First day back in the office for the weary traveller. I find myself working with my colleague Corinne Blumsky preparing a submission on a proposal by the Ministry of Economic Development (MED) for a Single Trans-Tasman Regulatory Framework for Patent Attorneys.
Currently the Trans-Tasman Mutual Recognition Act 1997 permits patent attorneys qualified in either Australia or New Zealand to “waive in” to the other country.
The proposal will implement a single register rather than two.
The discussion paper addresses in considerable detail the practical issues that are presented in implementing a single framework.
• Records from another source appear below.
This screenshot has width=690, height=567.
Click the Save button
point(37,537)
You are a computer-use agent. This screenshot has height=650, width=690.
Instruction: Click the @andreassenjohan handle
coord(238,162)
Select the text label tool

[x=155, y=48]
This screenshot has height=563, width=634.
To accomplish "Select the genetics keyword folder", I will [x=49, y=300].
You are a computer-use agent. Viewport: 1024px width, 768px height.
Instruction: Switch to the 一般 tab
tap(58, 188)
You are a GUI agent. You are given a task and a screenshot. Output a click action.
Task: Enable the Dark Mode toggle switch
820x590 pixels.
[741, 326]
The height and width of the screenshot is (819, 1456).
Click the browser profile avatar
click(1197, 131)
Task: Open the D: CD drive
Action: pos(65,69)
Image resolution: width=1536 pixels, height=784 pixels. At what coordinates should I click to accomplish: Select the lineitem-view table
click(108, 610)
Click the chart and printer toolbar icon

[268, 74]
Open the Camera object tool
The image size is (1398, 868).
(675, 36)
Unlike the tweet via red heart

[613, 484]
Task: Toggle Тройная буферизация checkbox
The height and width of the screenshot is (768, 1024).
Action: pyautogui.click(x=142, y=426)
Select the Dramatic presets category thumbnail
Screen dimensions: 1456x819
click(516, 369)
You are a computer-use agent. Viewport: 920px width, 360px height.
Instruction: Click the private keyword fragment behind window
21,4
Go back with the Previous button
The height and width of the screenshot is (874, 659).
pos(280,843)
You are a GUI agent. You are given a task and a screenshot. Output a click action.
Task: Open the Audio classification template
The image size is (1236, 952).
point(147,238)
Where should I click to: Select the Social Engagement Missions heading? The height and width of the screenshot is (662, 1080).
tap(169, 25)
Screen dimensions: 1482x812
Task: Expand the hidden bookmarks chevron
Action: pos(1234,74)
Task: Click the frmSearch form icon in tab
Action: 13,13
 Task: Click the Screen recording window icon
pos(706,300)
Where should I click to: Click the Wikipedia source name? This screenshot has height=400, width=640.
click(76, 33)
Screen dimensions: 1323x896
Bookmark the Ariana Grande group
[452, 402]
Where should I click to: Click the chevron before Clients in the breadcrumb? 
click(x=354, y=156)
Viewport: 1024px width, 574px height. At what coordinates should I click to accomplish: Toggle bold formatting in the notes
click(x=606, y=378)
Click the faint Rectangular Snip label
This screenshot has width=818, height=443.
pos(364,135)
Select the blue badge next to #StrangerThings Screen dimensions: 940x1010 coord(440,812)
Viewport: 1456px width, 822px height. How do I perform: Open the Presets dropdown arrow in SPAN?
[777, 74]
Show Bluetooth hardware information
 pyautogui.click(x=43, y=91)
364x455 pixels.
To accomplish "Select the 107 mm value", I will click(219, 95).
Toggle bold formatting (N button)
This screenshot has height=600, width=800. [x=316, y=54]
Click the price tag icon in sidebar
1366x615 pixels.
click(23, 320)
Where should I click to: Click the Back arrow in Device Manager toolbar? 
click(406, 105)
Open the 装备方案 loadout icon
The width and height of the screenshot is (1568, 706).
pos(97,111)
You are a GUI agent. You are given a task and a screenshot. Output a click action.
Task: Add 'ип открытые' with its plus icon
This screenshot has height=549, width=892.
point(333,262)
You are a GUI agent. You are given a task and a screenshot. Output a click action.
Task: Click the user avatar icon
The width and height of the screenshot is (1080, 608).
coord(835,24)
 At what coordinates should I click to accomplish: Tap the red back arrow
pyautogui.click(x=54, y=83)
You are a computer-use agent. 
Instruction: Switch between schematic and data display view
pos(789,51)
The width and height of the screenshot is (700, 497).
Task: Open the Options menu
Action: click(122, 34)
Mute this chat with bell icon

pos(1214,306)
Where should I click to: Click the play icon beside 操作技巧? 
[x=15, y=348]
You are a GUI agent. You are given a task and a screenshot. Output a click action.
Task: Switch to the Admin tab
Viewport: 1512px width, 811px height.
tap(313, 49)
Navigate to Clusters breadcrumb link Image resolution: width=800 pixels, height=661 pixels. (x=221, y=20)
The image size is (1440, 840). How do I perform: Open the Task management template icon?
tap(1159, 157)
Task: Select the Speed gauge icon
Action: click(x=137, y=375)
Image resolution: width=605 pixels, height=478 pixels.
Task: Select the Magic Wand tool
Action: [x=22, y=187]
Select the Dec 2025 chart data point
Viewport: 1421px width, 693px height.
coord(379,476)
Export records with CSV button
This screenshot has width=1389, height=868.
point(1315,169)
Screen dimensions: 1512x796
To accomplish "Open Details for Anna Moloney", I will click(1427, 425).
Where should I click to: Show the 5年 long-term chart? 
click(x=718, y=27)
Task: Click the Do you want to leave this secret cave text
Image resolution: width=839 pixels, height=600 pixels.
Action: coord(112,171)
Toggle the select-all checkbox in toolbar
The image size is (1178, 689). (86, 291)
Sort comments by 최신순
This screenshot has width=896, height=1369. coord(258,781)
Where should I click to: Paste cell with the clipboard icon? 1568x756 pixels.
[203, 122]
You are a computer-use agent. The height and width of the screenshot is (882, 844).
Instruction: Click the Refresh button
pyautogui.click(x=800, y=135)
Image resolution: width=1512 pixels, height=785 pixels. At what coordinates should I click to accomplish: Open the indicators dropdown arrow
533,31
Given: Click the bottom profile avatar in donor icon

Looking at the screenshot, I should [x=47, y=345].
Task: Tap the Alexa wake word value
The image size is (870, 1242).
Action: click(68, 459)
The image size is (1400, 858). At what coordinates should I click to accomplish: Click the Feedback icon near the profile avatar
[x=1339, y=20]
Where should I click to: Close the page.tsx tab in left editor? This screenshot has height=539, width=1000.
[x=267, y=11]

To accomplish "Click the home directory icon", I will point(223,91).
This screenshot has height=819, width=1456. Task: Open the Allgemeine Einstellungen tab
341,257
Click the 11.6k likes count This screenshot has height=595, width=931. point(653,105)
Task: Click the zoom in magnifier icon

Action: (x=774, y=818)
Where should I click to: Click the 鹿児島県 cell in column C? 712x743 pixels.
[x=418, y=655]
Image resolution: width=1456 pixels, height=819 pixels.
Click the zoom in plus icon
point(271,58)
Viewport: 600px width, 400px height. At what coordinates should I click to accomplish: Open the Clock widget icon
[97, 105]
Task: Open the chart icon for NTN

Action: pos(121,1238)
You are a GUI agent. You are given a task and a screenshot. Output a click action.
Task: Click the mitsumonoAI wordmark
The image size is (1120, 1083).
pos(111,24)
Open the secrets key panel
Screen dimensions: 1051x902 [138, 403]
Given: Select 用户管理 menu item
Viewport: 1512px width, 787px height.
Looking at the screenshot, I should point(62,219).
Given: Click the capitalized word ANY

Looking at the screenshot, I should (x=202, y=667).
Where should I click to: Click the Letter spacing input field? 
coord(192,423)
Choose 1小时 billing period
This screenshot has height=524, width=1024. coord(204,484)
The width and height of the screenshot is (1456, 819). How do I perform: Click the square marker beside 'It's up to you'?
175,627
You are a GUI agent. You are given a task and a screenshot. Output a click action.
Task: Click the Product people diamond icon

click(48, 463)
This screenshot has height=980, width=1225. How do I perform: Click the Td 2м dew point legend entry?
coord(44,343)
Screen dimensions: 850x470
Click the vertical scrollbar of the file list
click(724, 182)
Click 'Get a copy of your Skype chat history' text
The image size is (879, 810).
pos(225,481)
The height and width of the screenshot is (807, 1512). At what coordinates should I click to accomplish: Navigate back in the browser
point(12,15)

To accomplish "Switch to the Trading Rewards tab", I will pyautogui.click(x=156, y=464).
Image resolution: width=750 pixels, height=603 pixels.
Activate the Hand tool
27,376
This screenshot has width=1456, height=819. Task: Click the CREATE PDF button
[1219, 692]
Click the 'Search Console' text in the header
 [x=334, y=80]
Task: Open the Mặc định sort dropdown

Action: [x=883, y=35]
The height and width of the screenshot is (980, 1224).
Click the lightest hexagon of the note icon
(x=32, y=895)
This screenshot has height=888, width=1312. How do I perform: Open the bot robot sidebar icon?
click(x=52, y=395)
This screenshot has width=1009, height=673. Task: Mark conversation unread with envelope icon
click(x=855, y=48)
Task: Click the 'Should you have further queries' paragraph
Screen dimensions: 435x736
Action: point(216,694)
What seems to be lacking is an explanation as to why a single framework is needed at all.
A J Park’s submission can be summarised as follows:
- We already operate seamlessly between New Zealand and Australia.
- We agree in principle with a single Governance Body responsible for education, registration and discipline of patent attorneys.
- The proposal to require a tertiary qualification in a field of patentable subject matter is unlikely to affect our firm.
- We agree with the implementation of continuing professional education (CPE).
- We agree with the concept of a single code of conduct. Many of our patent attorneys are lawyers as well as patent attorneys. The single code of conduct would need to be in alignment with and not inconsistent with the conduct of conduct required of us by the New Zealand Law Society. This may have the effect of imposing a higher standard of conduct on Australian resident patent attorneys, many of whom are not lawyers.
- We propose a separate qualification of Trade Mark Attorney in both countries.
MED intends to finalise its position on the proposal later this year.